Meanwhile, take a look at the correlation between housing prices with the more walkable cities (like Palo Alto and Menlo Park that you mentioned). I won't be buying a house in any dense part of Palo Alto any time soon.

> years ago, I did go out clubbing in SF while staying in Santa Cruz without having a car to get me back - if you want it bad enough, even that works

No, it won't work unless you're paying hundreds for a cab, you get a friend to drive you, or you head home at like 6 in the evening. AFAIK, there's really no other way to do that (and transit on google maps isn't coming up with anything short of "wait 6 hours for transfer to bus").

I would say Caltrain having its last train at midnight is an even worst feature than its operating schedule.

> So, yes: Spoiled. Large parts of the worlds population - including in developed countries - are living places where getting to stuff they want or need takes far longer on average.

Sure, but that's a pretty useless definition of spoiled; essentially any non-utilitarian aspect of living would fall under it.

City planning and public transit exist to encourage good behavior and serve the public. Building walkable neighborhoods is good, building around public transit to make it accessible is also good. When you haven't done these things, "well, you should walk more" isn't going to fly when "buy a car" is so easy, and probably necessary anyways for those few times when the thing you need isn't accessible by public transit.

You're not going to make living in SF seem less cool or convenient any time soon, so all the current system is doing is encouraging car use and this private bus system.

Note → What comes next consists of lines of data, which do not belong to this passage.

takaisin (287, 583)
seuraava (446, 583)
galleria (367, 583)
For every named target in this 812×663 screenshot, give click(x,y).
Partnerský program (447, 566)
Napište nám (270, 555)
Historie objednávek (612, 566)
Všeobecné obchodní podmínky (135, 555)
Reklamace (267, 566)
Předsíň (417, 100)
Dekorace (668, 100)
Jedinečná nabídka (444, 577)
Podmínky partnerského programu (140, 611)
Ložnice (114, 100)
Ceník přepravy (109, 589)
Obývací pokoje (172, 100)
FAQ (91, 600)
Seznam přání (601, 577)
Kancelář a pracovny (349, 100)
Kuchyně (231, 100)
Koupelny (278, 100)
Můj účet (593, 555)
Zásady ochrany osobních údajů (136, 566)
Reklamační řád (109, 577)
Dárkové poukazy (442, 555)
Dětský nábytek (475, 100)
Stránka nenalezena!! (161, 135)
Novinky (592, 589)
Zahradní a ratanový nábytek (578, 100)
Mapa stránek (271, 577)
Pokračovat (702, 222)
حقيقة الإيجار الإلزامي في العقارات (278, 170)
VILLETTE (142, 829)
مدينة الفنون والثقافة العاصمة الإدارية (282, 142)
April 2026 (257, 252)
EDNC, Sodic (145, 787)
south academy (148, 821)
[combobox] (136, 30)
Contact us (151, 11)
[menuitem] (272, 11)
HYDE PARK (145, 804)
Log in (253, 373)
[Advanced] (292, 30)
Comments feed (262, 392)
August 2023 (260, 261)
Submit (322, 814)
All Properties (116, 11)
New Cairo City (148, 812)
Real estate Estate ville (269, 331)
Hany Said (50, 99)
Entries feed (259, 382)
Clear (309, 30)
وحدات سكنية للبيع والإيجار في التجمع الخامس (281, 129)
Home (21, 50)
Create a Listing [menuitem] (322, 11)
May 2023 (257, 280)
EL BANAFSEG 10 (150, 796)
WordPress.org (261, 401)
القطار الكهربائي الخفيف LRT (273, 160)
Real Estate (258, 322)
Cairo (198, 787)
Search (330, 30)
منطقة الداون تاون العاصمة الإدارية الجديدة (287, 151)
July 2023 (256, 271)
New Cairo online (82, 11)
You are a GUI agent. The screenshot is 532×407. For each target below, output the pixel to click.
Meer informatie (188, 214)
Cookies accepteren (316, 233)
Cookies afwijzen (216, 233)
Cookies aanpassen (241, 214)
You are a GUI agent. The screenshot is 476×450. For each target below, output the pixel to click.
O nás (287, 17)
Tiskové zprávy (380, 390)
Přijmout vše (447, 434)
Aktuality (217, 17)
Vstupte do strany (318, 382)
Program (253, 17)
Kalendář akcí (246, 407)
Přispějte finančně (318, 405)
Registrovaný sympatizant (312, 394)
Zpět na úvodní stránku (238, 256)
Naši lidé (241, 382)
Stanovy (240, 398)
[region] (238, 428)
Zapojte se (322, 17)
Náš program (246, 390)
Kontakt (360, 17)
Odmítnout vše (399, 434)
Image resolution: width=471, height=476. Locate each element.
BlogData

-- non-car-owner considering moving up to SF because he's sick of using zipcar so often and commuting all weekend to see friends up in the city

I don't know what you're replying to, really. I was pointing out that when GP found it unfair for people to be called spoiled for wanting to live in the centre of SF because the rest of the Bay Area is somehow a desolate wasteland where you'll need to "endure" the horros of 10-18 minute drives, that was pretty much demonstrating exactly why some of us thinks people complaining about that are spoiled.

As such I won't address most of the points of your reply, as I happen to agree with most of them - they just aren't very relevant to the point of comment. Again: I'm not arguing it wouldn't be better with more public transport, nor that Bay Area's public transport is good enough, nor that it's not more convenient if you have a car. I am arguing, however, that there are large areas of the Bay Area outside of SF that are perfectly liveable even for someone like me without a drivers license, and that a large part of the reason why people whine about the cost of living in SF is exactly that they are spoilt. If it's possible to live in these areas without a car, it is certainly possible to live very well in these places with one.

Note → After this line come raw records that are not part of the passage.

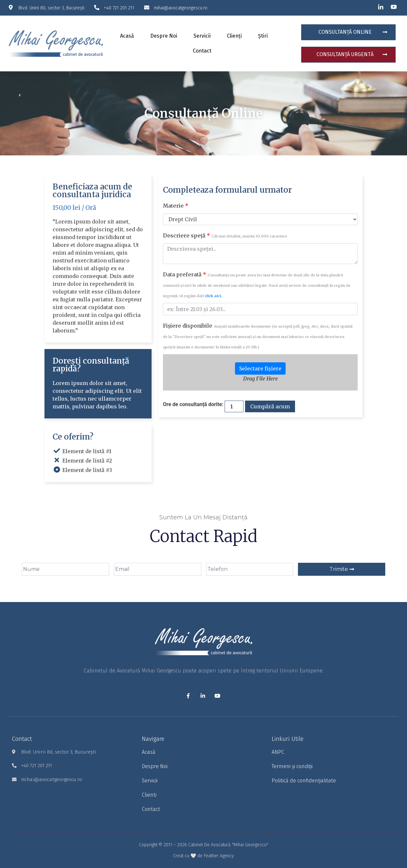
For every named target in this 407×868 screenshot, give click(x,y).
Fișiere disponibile (258, 336)
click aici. (213, 296)
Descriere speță (225, 235)
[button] (348, 32)
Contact (202, 51)
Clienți (234, 36)
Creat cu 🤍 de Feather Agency (203, 856)
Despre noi (164, 36)
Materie (175, 206)
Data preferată (257, 285)
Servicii (202, 36)
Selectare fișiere (260, 368)
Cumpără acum (270, 406)
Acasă (127, 36)
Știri (263, 36)
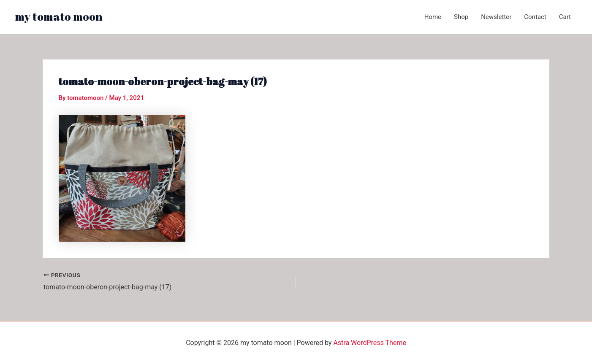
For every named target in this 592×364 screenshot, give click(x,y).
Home (433, 17)
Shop (461, 17)
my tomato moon (59, 16)
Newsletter (496, 17)
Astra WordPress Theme (369, 342)
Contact (535, 17)
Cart (565, 17)
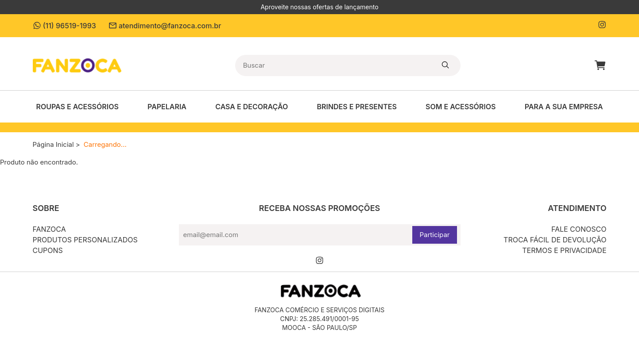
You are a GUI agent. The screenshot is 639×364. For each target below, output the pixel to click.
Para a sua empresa (564, 107)
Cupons (48, 250)
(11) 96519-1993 (64, 26)
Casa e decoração (252, 107)
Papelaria (167, 107)
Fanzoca (49, 229)
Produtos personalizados (85, 240)
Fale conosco (579, 229)
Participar (434, 234)
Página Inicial (53, 144)
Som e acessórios (461, 107)
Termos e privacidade (564, 250)
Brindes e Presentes (356, 107)
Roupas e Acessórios (77, 107)
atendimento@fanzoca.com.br (165, 26)
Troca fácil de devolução (555, 240)
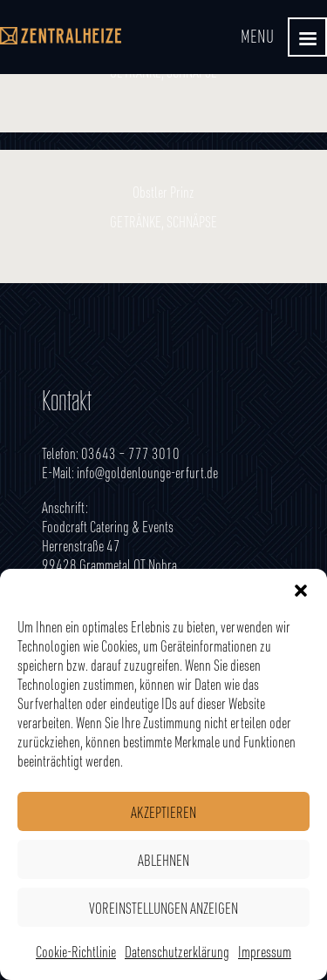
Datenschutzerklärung (177, 951)
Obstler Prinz (163, 192)
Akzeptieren (163, 812)
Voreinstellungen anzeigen (163, 908)
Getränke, (138, 221)
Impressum (264, 951)
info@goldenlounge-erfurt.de (147, 472)
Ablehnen (163, 860)
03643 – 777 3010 (130, 453)
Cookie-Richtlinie (76, 951)
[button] (301, 591)
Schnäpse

> sure, when you're only visiting, you don't have kids, etc. Many people aren't amenable to having a minimum half hour walk to get anywhere, and if your grocery store is anything but close by, you're in trouble if you don't go shopping every few days (having a grocery store every few blocks is one of my favorite things about high density living situations).

Some points to this:

While there are certainly parts of the Bay Area where I'd be far more isolated, I don't live within a short walk of a big grocery store or a train station or most other amenities. I have 15 minutes to the nearest proper grocery store, 20 minutes to the nearest train station, though there is a bus route reasonably nearby that is faster if I hit it on time. This is in one of the most densely populated parts of England, in a London suburb that is indeed zoned not all that differently from many Bay Area towns, with huge areas of single residence houses or terraced houses (so one or two shared walls, but still one resident per plot of land). There are huge areas of the Bay Area that are no worse to live in in terms of amenities. Sure, you're more likely to have to resort to a car for commuting.

In terms of kids, we have a 3 year old son. To pick him up from nursery after work, it takes me about 2 hours to get home: Two trains + two buses to get to the nursery, plus two buses to get home. I know how much effort having a kid adds to any kind of transport situation. We frequently take him to a part 20-25 minutes walk away. On foot, again, meaning when he gets too tired to walk, we carry him. I might get a drivers license. No so much for my day to day situation, but to be able to take day trips etc. to places that are a pain to get to by public transport. But living this way works perfectly fine.

So yes, some people might not be "amenable" to living this way, but unless they're old or disabled, the are perfectly able to to do so and still have an enjoyable life. I'm not saying people should opt to live the way I do, but I am saying that complaining about the cost of living if they instead choose to live somewhere with ridiculous house prices just to avoid having to walk, cycle or drive a bit longer to get places does make them seem spoiled to me.

> No, it won't work unless you're paying hundreds for a cab, you get a friend to drive you, or you head home at like 6 in the evening.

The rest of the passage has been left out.